# They went too far this time...



## Makalakumu (Oct 21, 2004)

I woke up this morning at the usual time, 4:30, for my workout.  I put on my dobak and realize that it was wet.  A few sniffs indicate the distinct odor of cat pee.  

Damn them!  I strip off my dobak and go to my bag.  Everything is wet and stinky.  

At this moment they both decide to show their faces.  They come down the steps into my little dojang and stare accusingly at me.  

"You went to far this time!  I would have cleaned the catbox this afternoon!"

"Meow!" they reply in unison.

Flinging all of my stuff into the laundry basket, I head downstairs.  There litter box is a mess.  I sigh and get to work.  My workout this morning included cat pee cha gi and cat poop kun kyuk.  

Serves me right.

upnorthkyosa


----------



## D_Brady (Oct 21, 2004)

I understand what you went through It is worse when they out number you.


----------



## pakua (Oct 21, 2004)

I got home the other day and my wife had been sitting at the dining room table working on some school papers all afternoon. (She chairs the local school governing body.)

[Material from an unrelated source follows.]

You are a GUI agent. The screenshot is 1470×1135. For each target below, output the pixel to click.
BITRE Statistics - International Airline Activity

She said there was a horrible smell which had given her a headache. She thought the dog had peed in there. Anyway, she left for the meeting at the school, leaving me to track down the smell.

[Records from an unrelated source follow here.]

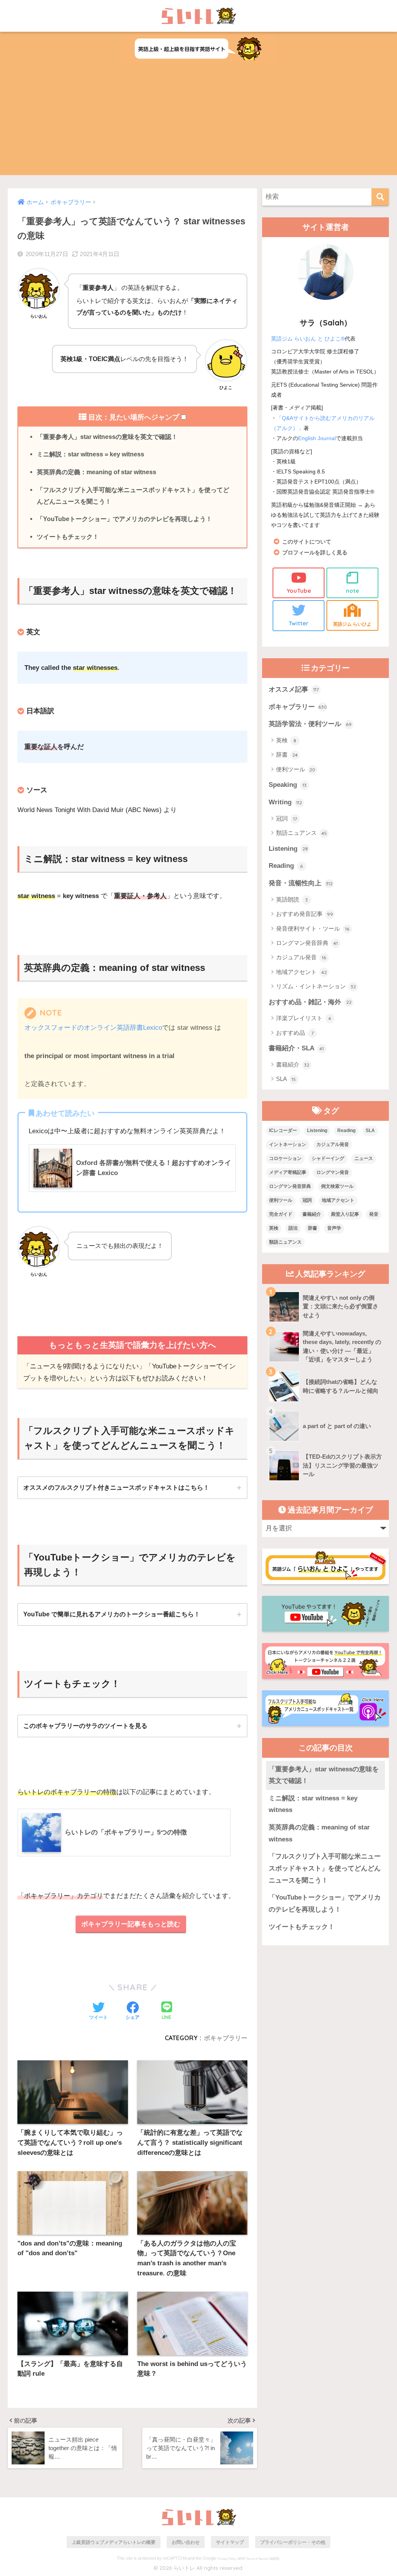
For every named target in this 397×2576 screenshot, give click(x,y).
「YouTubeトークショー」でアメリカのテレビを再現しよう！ (124, 518)
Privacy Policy (226, 2559)
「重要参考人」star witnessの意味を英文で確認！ (107, 436)
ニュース (363, 1158)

I went around the room sniffing and soon found the problem.... Well it wasn't dog pee. The cat/s had brought in a dead rat and hidden it. Yuck.

Why can't they either eat these things or at least leave 'em outside? :idunno:


----------



## Bob Hubbard (Oct 21, 2004)

I sympathise with your plight.
My home is currently occupied by 3 of the fuzzy vermin.

I had my revenge though.
Yesterday was bath day. 
Thank the gawds for my heavyweight gi.  It works like armour against their claws.


----------



## jfarnsworth (Oct 21, 2004)

I'll tell you that last month I was cleaning the litter box out (which seems to always be me  ) and while I was changing the bags out which takes like 3 minutes    one of them took a **** on my ******* bed :jedi1: . Can you believe this!! Whichever one it was is damn lucky I didn't see it. If I had it would have been over for the cat. The last one I had that decided to urinate wherever it felt like found itself outside and I haven't seen it since. I'd tell more about the story but there's probably way too many cat lovers here to incrimidate myself.


----------



## clfsean (Oct 21, 2004)

Cost of a new training uniform: $65
Cost of new training shoes: $16.19 (internet special)
Cost of dog food per month for 4 medium/large dogs: $175

The relief of 0 cats destroying my gear for spite & general evil intent: priceless...


----------



## Makalakumu (Oct 21, 2004)

The worst was when I put on my dobak and realized that it had been doused in cat pee.  I was half asleep and then wide awake!


----------



## sasquatchnaruto (Oct 21, 2004)

if it make syou feel better my dog pee'd on my laptop and now it dun work anymore


----------



## shesulsa (Oct 25, 2004)

Wow, Kyo Sa Nim.  I really, really, really love my cat.  But... peeing on my dobak? and in my bag?????  :angry:  That would be one cat in question of a home, that would.


----------



## Sarah (Oct 25, 2004)

My dog decided to bleed all over my Gi yesterday, the dogs play got a bit to much and one of them got bit, my Gi must have looked like the perfect towel!


----------



## Makalakumu (Oct 25, 2004)

Sarah said:
			
		

> My dog decided to bleed all over my Gi yesterday, the dogs play got a bit to much and one of them got bit, my Gi must have looked like the perfect towel!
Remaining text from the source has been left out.